- Directed by: Norah McGettigan
- Written by: Norah McGettigan; Gabriel Enrique Vargas;
- Produced by: Andrew Freedman; Katarzyna Slesicka;
- Starring: Jan Frycz; Anne-Marie Duff;
- Cinematography: Marius Matzow Gulbrandsen
- Edited by: Mariusz Kus
- Release dates: July 13, 2012 (Galway); October 26, 2012 (Poland);
- Running time: 90 mins.
- Countries: Ireland Poland
- Languages: English Polish

= Sanctuary (2012 film) =

2012 Irish-Polish film

Sanctuary is a 2012 Irish-Polish drama film, directed by Norah McGettigan, who co-wrote it with Gabriel Enrique Vargas. It stars Jan Frycz and Anne-Marie Duff. It premiered at the Galway Film Fleadh in 2012, then subsequently released in Poland later that same year.

==Synopsis==
Irish-made road-movie set in the African Sahara, telling the story of Isobel and her transvestite friend Deecy as they travel in the region, trying to find Isobel's brother who has been abducted.

==Reception==
Agnieszka Le Nart of Culture.pl praised the film and lauded the filmmaker, stating it "effortlessly evokes the twin perils of heartbreak and hope that inevitably follow great loss.
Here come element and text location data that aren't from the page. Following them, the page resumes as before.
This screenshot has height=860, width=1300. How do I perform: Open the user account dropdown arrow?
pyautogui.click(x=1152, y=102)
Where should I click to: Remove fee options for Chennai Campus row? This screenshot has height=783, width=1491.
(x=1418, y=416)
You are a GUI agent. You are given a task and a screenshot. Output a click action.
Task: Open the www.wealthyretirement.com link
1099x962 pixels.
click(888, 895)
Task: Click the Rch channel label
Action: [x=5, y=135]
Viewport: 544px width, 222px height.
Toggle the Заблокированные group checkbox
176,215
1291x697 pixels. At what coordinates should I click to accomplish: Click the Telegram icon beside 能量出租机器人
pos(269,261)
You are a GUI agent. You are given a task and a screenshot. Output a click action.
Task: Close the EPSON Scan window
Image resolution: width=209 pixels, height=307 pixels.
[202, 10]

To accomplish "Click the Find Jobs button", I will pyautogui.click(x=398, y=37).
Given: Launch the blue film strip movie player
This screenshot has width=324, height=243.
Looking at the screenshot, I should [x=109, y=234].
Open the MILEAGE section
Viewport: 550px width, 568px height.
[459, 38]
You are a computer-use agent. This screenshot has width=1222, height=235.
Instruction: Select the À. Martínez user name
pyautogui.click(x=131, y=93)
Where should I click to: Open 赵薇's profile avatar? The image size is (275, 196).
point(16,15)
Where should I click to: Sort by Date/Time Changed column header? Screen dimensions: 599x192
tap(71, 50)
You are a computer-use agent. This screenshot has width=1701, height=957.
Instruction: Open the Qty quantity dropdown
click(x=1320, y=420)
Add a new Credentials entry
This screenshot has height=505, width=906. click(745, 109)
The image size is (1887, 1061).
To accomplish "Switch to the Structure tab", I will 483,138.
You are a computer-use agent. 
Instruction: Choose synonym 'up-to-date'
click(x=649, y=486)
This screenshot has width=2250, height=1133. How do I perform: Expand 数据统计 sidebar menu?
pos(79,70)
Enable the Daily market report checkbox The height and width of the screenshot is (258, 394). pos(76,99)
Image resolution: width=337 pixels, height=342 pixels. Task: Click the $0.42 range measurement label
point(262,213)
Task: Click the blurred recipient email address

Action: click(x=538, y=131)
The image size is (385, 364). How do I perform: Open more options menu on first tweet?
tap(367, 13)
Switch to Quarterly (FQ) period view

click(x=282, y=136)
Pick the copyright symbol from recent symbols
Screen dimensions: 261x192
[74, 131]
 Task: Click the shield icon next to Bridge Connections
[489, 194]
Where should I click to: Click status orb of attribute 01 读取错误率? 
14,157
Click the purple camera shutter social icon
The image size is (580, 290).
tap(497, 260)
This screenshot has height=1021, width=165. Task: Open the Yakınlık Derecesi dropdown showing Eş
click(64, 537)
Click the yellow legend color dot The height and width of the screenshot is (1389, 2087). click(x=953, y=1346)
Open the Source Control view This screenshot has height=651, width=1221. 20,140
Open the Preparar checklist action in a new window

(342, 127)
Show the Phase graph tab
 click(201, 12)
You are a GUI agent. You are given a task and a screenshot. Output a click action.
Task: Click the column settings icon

At once personal and profound, art-house yet everyday, Norah McGettigan has crafted an elegiac, challenging yet beautiful film that belies her status as a first-time film maker."

Patryk Czekaj of Letterboxd rated the film 2/5 stars, opining it is "an overly-melancholic, dry, and emotionally-disconnected meditation on life and death. Quality-wise it’s like an episode of a basic Polish TV drama."